Attention & Transformers: 13.18   Sparse attention and mixture of experts

Dr Chris Paton

13.18 Sparse attention and mixture of experts

A different way to scale: instead of making every parameter active for every input, route each input through a small subset of parameters. Mixture of Experts (MoE) is the modern instantiation.

The idea

Replace the FFN of each Transformer block with a bank of $E$ FFNs (each called an expert). For each input token, a router network produces a probability distribution over the experts and selects the top $k$, typically $k = 1$ or $k = 2$ out of $E = 8$ to $E = 256$. Only the selected experts process the token; the others are skipped.

If $k = 2$ and $E = 8$, the parameter count grows by ~$8 \times$ but the FLOPs per token grow only by ~$2 \times$. You get a much larger model for not much more compute. This decouples capacity from inference cost.

Routing

The router is a small linear layer: $\mathbf{r} = \mathbf{W}_r \mathbf{x} \in \mathbb{R}^E$. Take the top-$k$ entries, softmax them, weight the selected experts by these probabilities. The router is trained jointly with the rest of the network. Two pathologies have to be controlled:

Load imbalance: the router collapses to always pick the same one or two experts. Solved with load-balancing losses (penalise the variance of expert usage) and capacity factors (cap the number of tokens any one expert can receive per batch).
Routing instability: tokens flip between experts during training. Solved with router z-losses, soft routing, expert dropout, etc.

Switch Transformer, GLaM, Mixtral, DeepSeek-V3

The first large-scale demonstration was Google's Switch Transformer Fedus, 2021, which used $k = 1$ routing across hundreds of experts. GLaM (2021) trained a 1.2-trillion-parameter MoE that used only a fraction of those parameters per token. Mixtral 8×7B (2023, Mistral) was a 47B-parameter MoE that ran at the speed of a 13B dense model and matched the quality of a 70B dense model. DeepSeek-V3 (December 2024) trained a 671 billion total / 37 billion active parameter MoE on 14.8 trillion tokens in 2.788 million H800 GPU-hours under FP8 mixed precision, with a reported training cost around $5.6 million; the design uses a fine-grained 256-expert layout with shared experts, and the model matched GPT-4-class performance at a fraction of the training and inference cost. GPT-4 itself is widely believed (though never officially confirmed) to be an MoE.

The MoE story is one of the strongest current trends: capacity through sparsity, not density. The price is engineering complexity, load balancing, expert parallelism across many GPUs, all-to-all communication patterns, but the rewards are worth it at frontier scale.

Sparse attention patterns

Beyond MoE, which sparsifies the FFN, there is also work on sparsifying the attention pattern itself. Longformer Beltagy, 2020 uses a sliding-window of attention plus a few global tokens. BigBird combines sliding-window, random, and global patterns. Both prove that with the right mixture of patterns, full attention's representational power can be approximated at linear cost.

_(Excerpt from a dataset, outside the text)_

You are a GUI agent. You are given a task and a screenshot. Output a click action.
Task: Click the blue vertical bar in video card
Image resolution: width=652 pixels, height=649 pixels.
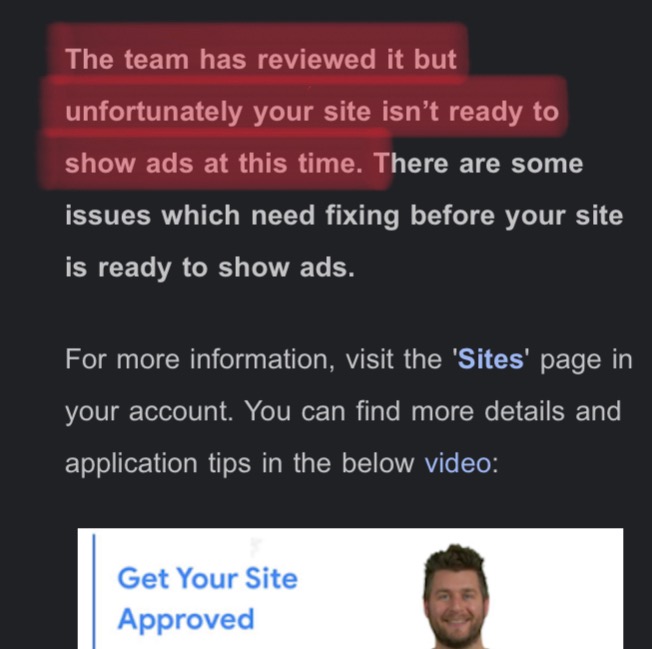tap(94, 591)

In practice, sparse-attention patterns have not displaced full attention except in domains with naturally local structure (e.g. genomics, very long documents). The reason is partly that sparse attention is awkward to implement efficiently on GPUs (irregular memory access patterns), and partly that FlashAttention pushed the practical wall for full attention out far enough that for most workloads, full attention up to 100K-1M tokens is now feasible. The combination of FlashAttention + hybrid architectures has, for now, taken the pressure off pure sparse-attention solutions.

MoE training at frontier scale

The engineering of an MoE model at frontier scale is its own discipline. Each expert is itself a $\sim 10$B parameter FFN; with 64 to 256 experts, the model has hundreds of billions to trillions of parameters total. To fit it, experts are sharded across many GPUs (expert parallelism); to route tokens, an all-to-all communication is needed each layer (each token's selected experts may live on a different GPU). The all-to-all becomes the dominant cost in some configurations.

DeepSeek-V3's design uses fine-grained expert decomposition (lots of small experts, a few of which are activated per token, plus a few "shared" experts that are always active). This reduces variance in expert activation and pushes more useful work through the same FLOP budget. The training of DeepSeek-V3, reportedly under $6M of compute for a frontier-quality model, demonstrated how aggressive MoE design can change the cost equation of frontier AI.